SUPPLIED MATERIAL —

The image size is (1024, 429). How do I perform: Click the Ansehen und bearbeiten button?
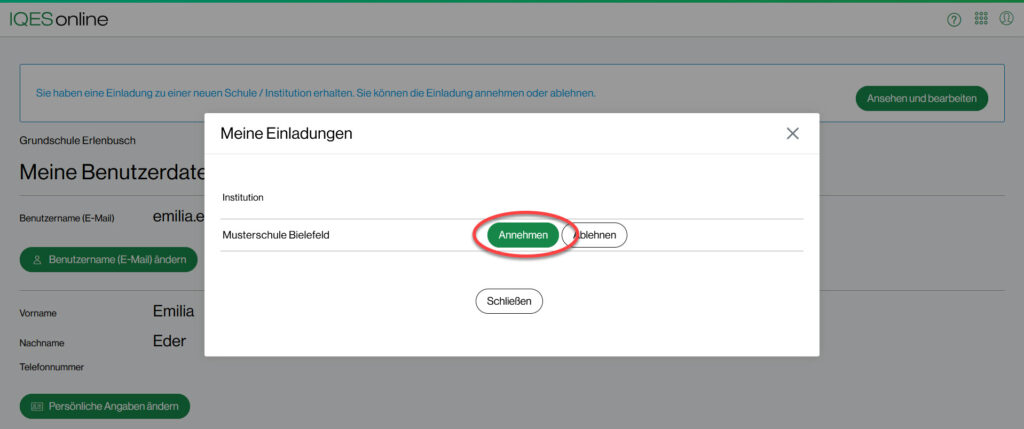coord(921,98)
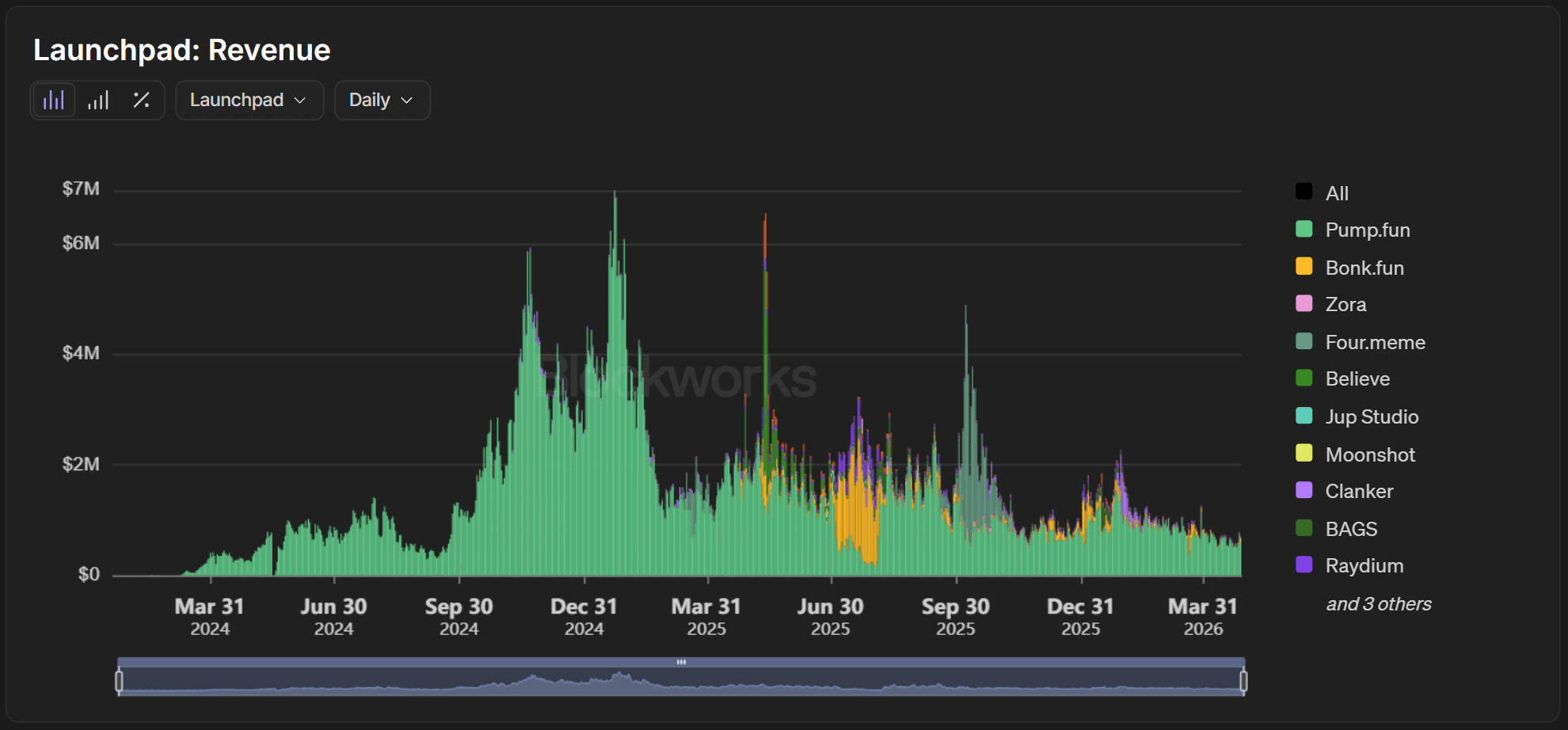Select the percentage view icon
The height and width of the screenshot is (730, 1568).
[x=142, y=101]
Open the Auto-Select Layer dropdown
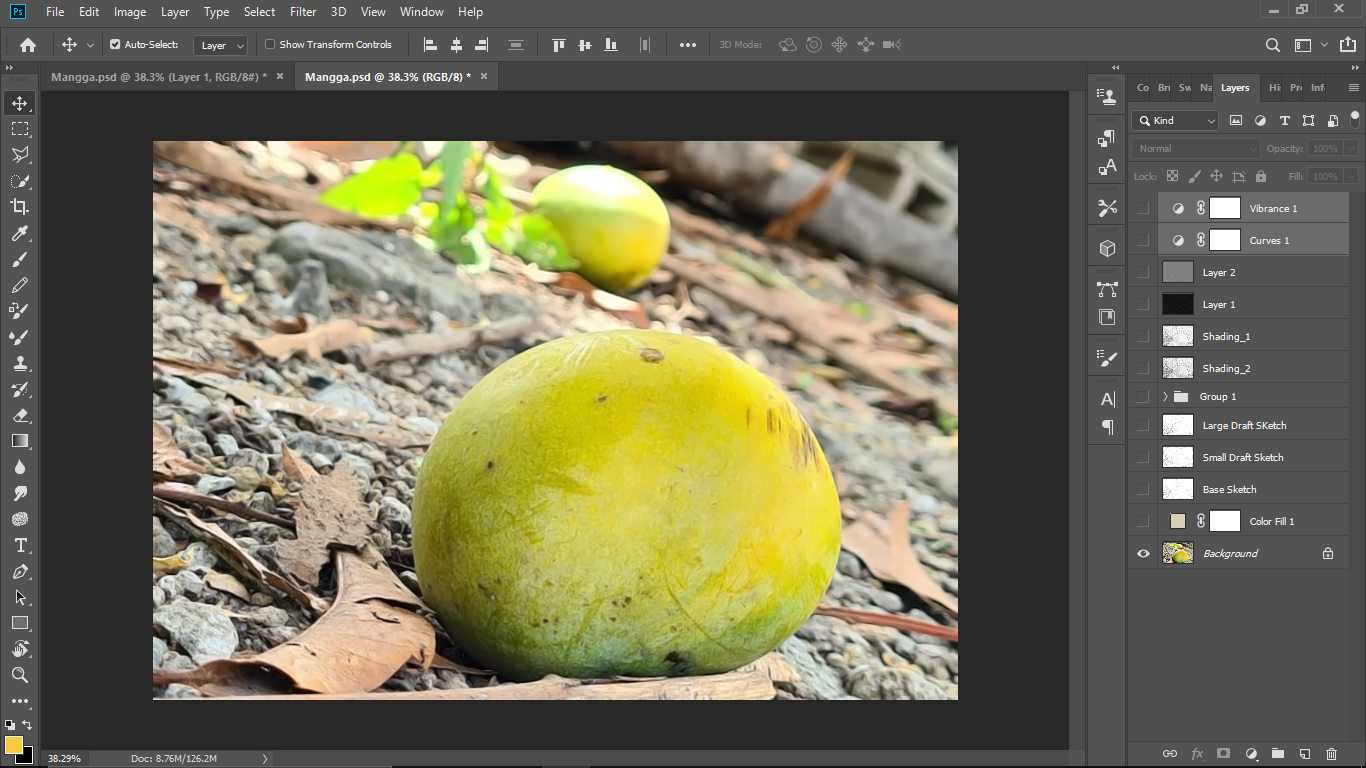 click(x=221, y=45)
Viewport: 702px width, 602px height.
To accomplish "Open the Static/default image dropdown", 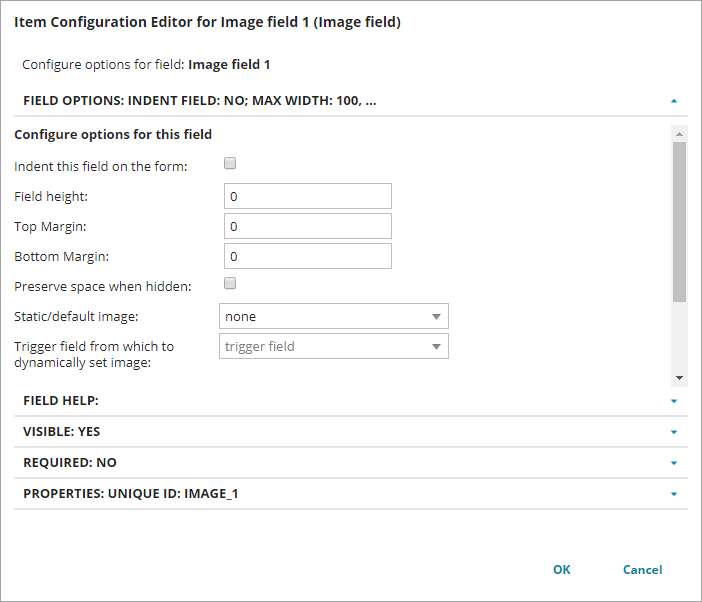I will [x=333, y=316].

INSTRUCTIONS FOR THE TASK — Go through the data above and print exactly the lines from its first line through the line holding "Viewport: 702px width, 602px height.", both included, leaving pictures aside.

ANSWER BOX —
The image size is (1024, 429). How do I perform: Click the Ansehen und bearbeiten button?
coord(921,98)
Select the percentage view icon
The height and width of the screenshot is (730, 1568).
[x=142, y=101]
Open the Auto-Select Layer dropdown
 click(x=221, y=45)
Viewport: 702px width, 602px height.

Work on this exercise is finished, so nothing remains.